I can understand that many years ago there would be this kind of limitation, but nowadays surely this limit could easily be increased. We have naming conventions for objects
The direct answer to the question is that Oracle style is inherited from older ideas in which 30 seemed a lot, and much more would have increased the risk of unpinning the dictionary cache from real memory in typical databases.
In contrast, ODBC namespace comes from a very different place, where data sets are extracted rapidly by parsing a table in an Excel sheet and automatically build database tables with column names taken from sheet table headings. Thinking like that leads you to allowing identifiers that even contain embedded carriage returns, and of course special characters and mixed case. It's a sensible abstraction because it models the way today's data analysts think.
Never mind SQL92, it's ODBC compliance that really matters to today's universal database, and other vendors have addressed this better than Oracle. Even Teradata, for example, which isn't seen by many as a pervasive player, caters for TWO namespaces, with and without the quotes, the former with a 30 char limit, the latter a full ODBC implementation where weird long identifiers are catered for.

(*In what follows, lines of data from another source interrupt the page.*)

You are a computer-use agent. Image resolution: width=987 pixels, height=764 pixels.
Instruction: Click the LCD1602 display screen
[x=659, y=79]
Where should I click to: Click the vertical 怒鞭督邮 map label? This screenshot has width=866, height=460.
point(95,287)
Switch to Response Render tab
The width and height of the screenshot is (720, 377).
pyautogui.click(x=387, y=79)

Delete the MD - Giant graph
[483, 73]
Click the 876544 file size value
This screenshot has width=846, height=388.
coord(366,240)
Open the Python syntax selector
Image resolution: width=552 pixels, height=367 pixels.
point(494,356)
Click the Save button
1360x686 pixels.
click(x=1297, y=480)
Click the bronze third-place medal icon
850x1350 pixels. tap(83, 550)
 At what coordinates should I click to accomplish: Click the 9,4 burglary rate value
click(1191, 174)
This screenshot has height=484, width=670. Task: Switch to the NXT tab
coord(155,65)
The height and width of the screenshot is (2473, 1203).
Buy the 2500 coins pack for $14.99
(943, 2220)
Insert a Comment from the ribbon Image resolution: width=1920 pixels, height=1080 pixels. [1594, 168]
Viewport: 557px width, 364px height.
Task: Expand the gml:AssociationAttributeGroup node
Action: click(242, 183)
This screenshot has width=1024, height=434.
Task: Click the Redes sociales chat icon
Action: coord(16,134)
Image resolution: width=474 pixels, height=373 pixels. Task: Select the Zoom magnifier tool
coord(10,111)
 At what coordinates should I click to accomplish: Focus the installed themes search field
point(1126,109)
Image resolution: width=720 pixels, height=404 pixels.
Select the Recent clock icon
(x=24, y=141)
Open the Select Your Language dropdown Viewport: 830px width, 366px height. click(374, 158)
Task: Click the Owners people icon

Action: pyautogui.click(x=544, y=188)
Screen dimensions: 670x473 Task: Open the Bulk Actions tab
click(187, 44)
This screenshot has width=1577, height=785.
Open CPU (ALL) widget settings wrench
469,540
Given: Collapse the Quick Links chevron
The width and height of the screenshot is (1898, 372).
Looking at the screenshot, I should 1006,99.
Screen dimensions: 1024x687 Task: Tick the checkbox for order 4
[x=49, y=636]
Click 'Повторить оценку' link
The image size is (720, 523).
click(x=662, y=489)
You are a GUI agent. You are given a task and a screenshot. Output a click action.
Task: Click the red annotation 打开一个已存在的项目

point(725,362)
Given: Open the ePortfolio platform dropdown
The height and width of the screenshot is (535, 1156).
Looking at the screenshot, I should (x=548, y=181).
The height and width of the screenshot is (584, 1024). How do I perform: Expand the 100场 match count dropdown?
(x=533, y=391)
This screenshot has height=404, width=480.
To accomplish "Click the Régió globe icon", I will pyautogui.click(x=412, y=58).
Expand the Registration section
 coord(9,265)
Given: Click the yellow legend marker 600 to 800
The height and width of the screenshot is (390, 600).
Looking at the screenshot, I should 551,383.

Even in the traditional large database arena, 30 characters is often a problem where names are to remain meaningful, consistent and memorable. Once you start to design specialising structures with role-named inheritance you start abbreviating abbreviations, and consistency soon dies, because for example the same root identifier rendered as a table name or a column name will in one case need further abbreviation and in the other not. If real users in significant numbers are invited on to such layers the consequences are very poor usability, and fortunately for any ageing database the main drive now is to separate user from database via object layers and BI tools.
This leaves the database layer to the DBA and the data architect teams, who are perhaps not that bothered. Working out abbreviation schemes is still a job for life, it seems.
That Oracle has not addressed this old limitation perhaps reflects mostly on the fact that it is not (yet) losing much business to its competition when it can't directly port database designs built using longer identifiers.